Troy Davis, the death row inmate due to be executed for the 1989 murder of an off-duty police officer, has lost a final appeal for clemency from the Georgia pardons board.
Davis, 42, is scheduled to be executed by lethal injection Wednesday evening for killing Mark MacPhail in Savannah, Georgia. His lawyers had argued that a lack of physical evidence and dubious witness testimony provided enough doubt about his guilt to spare him the death penalty, The New York Times says.
A last-ditch international campaign to save Davis saw more than 630,000 letters delivered to the Georgia pardons board by Amnesty International, the Times reports.

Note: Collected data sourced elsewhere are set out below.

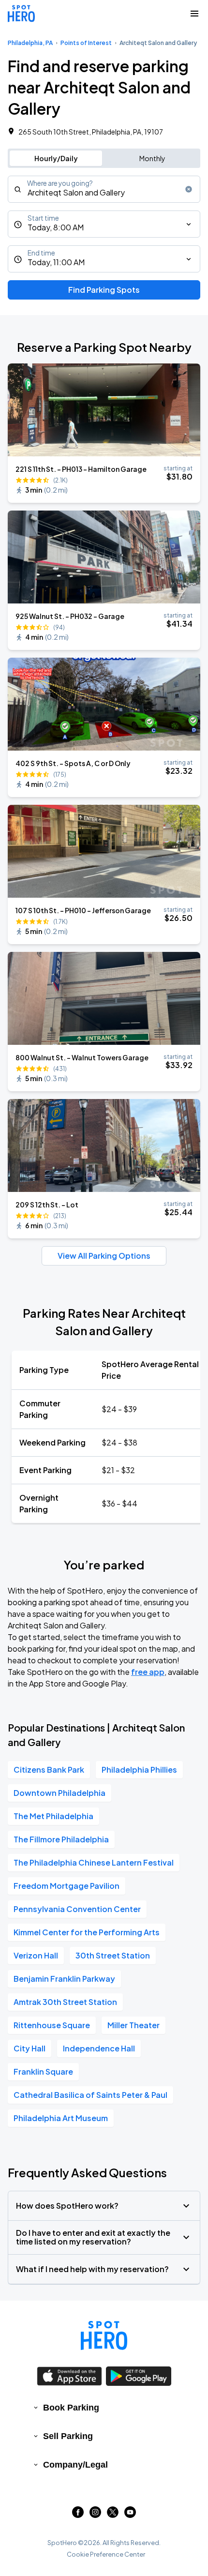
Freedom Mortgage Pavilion (66, 1886)
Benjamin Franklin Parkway (64, 1978)
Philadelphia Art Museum (61, 2118)
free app (147, 1672)
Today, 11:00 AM (56, 262)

Among the people who asked that the board give him clemency were former U.S. President Jimmy Carter, Archbishop Emeritus Desmond Tutu, singer Cee Lo Green and Pope Benedict XVI.

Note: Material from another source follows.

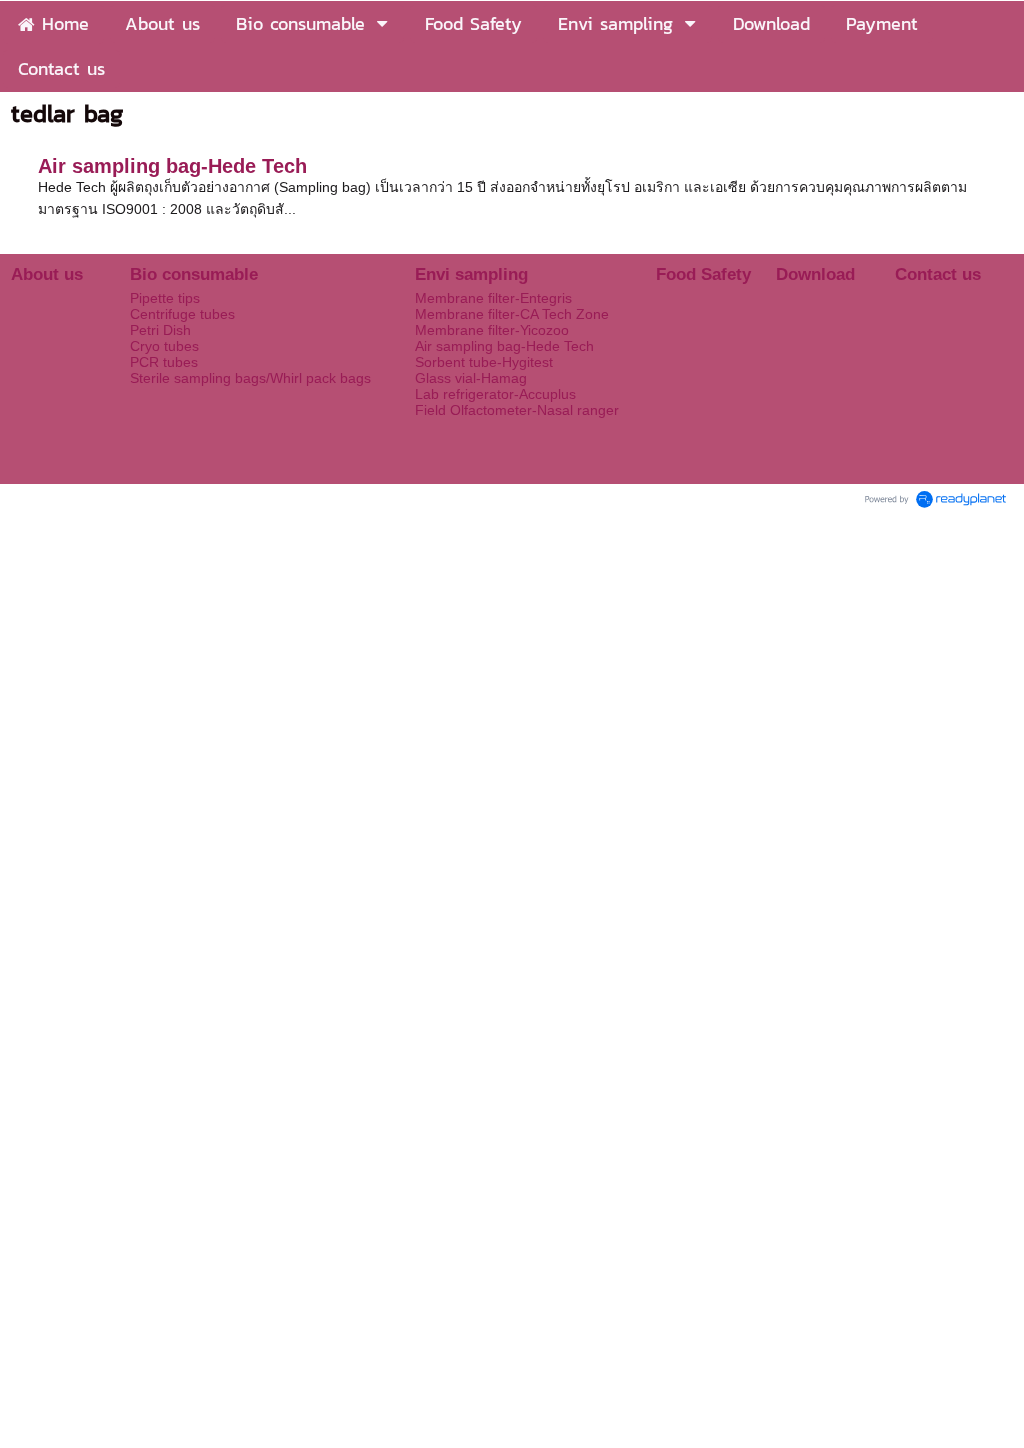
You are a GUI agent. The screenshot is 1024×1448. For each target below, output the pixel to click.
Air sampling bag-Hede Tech (172, 166)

A spokesman for the Georgia State Board of Pardons and Paroles said the panel made their decision after hearing testimony from both supporters and prosecutors, the BBC reports.
MacPhail's relatives said they were relieved at the decision.

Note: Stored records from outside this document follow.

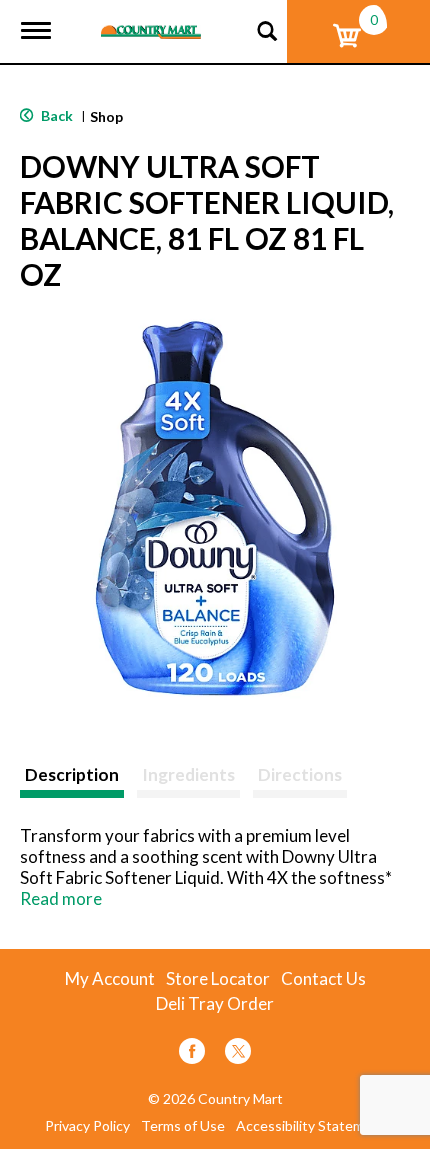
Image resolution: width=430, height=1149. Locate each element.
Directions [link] (300, 774)
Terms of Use (183, 1126)
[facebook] (192, 1054)
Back (55, 115)
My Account (110, 979)
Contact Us (323, 979)
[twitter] (238, 1054)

"Justice was finally served for my father," said Mark MacPhail Jr, the victim's son, according to the BBC. "The truth was finally heard."
In 1991 Davis was convicted of murdering MacPhail, who was working as a restaurant security guard when he intervened in an argument in a parking lot and was shot dead.
However since the conviction many of the witnesses have changed their testimony, and there is no clear physical evidence linking Davis to the scene.
Davis has had three brief reprieves from execution after doubts appeared over his conviction.
Since 1976 Georgia has executed 51 people convicted of murder, with clemency granted on only seven occasions.